What do you scream when feeling pleasure? If you’re Subject No. 14, “Victory for the forces of Democratic Freedom!” is the first thing that comes to mind. If you’re Subject No. 14, you’re also starring in Brief Interviews with Hideous Men.
So, let’s just assume that you aren’t Subject No. 14, Subject No. 34 or any subject number for that matter. The one thing that can be assumed, then, is that you are either a man or a woman, and you have interacted with other men and women in your lifetime. Perhaps your world is fixed and knowable. You’ve learned enough about members of the other sex to truly believe that you understand them, and you have lived comfortably in your knowledge for most of your lifetime.
Well un-know what you know and think more along the lines of John Krasinski and his feature film directorial debut.
Let’s concede that to think like Krasinski, you must also think like David Foster Wallace, the author of the novel Brief Interviews with Hideous Men, which Krasinski adapted for the screen. Krasinski first came into contact with the idea for the script during his time at Brown University, when his friends were producing an onstage version of the material and he was invited to perform.
While Krasinski is most recognizable as the adorably nerdy Jim Halpert from The Office, his acting in Brief Interviews is more compelling than anything he has yet to star in. The film itself may be one of the most powerful of this year.
Although his scenes are limited, Krasinski plays an absolutely critical role in the film and in the character development of co-star Julianne Nicholson (Kinsey, Law and Order: Criminal Intent), who plays Sara Quinn. Quinn is a graduate student conducting a series of interviews in order to discover what men essentially think about women, and how women’s actions throughout history have affected men’s views.
Quinn pieces together data from countless men, obtained either by formal interviews or overheard conversations. Each man has a different story, expressed very differently to Quinn, but most have a similar strain: emotional instability. While women are often pegged as the emotionally unstable partners in modern relationships, Brief Interviews provides some insight to how men are often the more strained, tormented and fragile of the pair.
In one interview, Subject No. 40 explains how he uses his amputated arm to get women into bed; in another, Subject No. 46, talks about how rape can be a beneficial experience for women. What audiences realize by the end of the film is that Krasinski’s Ryan — Subject No. 20 and coincidentally, Quinn’s ex-boyfriend — is actually the most insightful and honest “hideous male” of all. None of the men are able to reveal their real issues, their inner workings and the true way they perceive women, and superficial analysis of important events or traits (like an amputated arm) and overly dramatic theories (like rape being a positive occurrence) mask what they are truly feeling.
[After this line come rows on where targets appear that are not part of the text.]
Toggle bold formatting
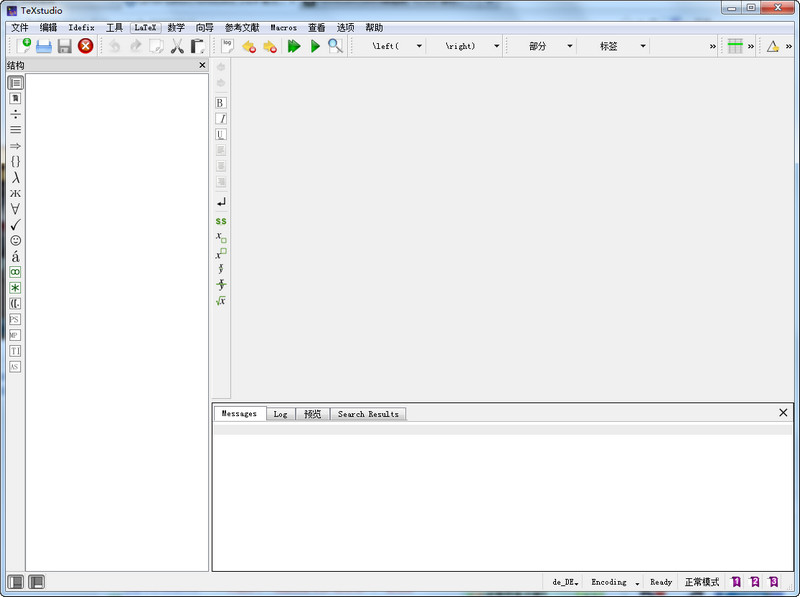The width and height of the screenshot is (800, 597). pyautogui.click(x=221, y=101)
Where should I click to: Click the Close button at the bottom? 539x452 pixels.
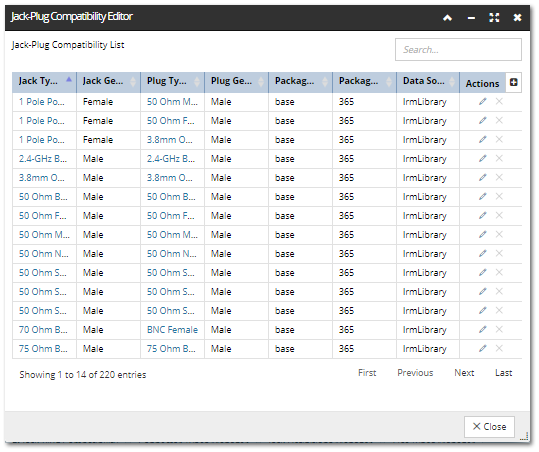[x=489, y=427]
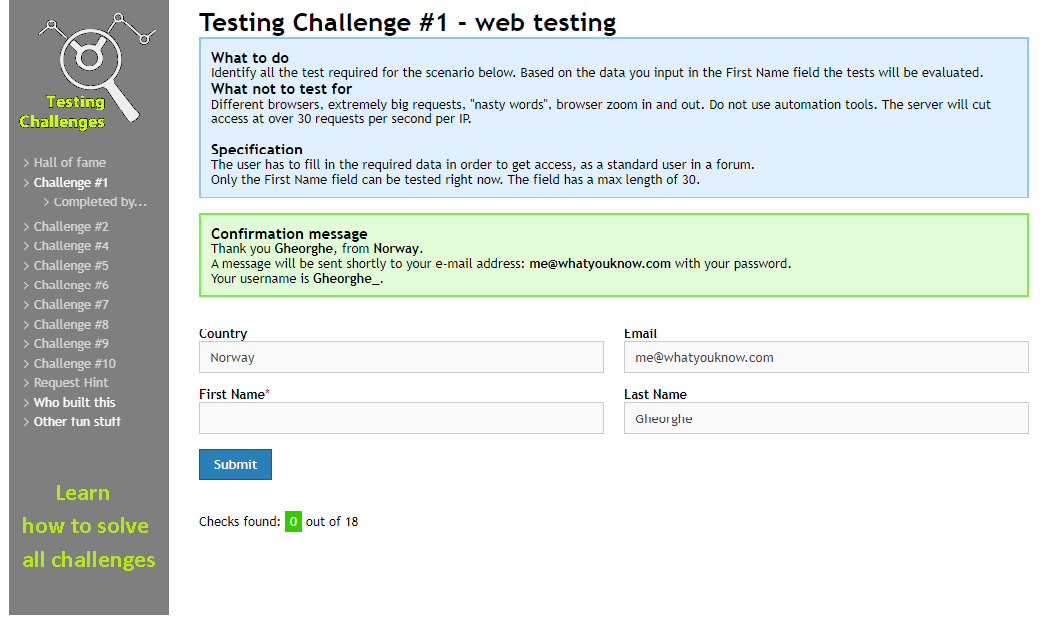Navigate to Hall of fame

(70, 162)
The breakthrough for Quinn comes only when Krasinski’s character delivers an intensely emotional performance, his “interview” being an explanation to Quinn about their past relationship. This scene is one of the most powerful moments in the film not only because of its unique spin, but also because of Krasinski’s performance. It almost appears as if Krasinski had held that scene in his mind for years, perfecting it and casting himself in the part because he felt that only he could achieve the chilling effect his monologue exudes.
What is more surprising about Brief Interviews is not the serious tone or nature of the film (although the film begins with witty writing, it is inherently depressing) or its inadvertent theme of honesty, but the performances delivered by each member of the cast. From the subject who screams obscurely about democracy during pleasure to the eerily somber and humbling subject who speaks about his father’s occupation to the laughable subjects whose stories play with one’s mind, each and every actor manages to deliver a memorable performance. This is considerably noteworthy, since the cast of subjects is rather large.
While Quinn’s research stands as the main plotline, this part of the story simply moves along. It is the interview scenes that shine brightly — exactly as Krasinski intended. The scenes where men are in the midst of their interview telling Quinn, a woman they have likely never met, more about themselves than even they could realize, are the driving mechanisms of the film. Although none are particularly honest, what the men do decide to tell Quinn is wholly indicative of their character; the audience and Quinn can see right through them. This emotion is where the viewer’s interest lies, what inspired Krasinski to act in the first place, and what Wallace wrote about in his book. As a result, what the viewer comes away with is not necessarily enlightenment, but a fresh perspective on the male sex.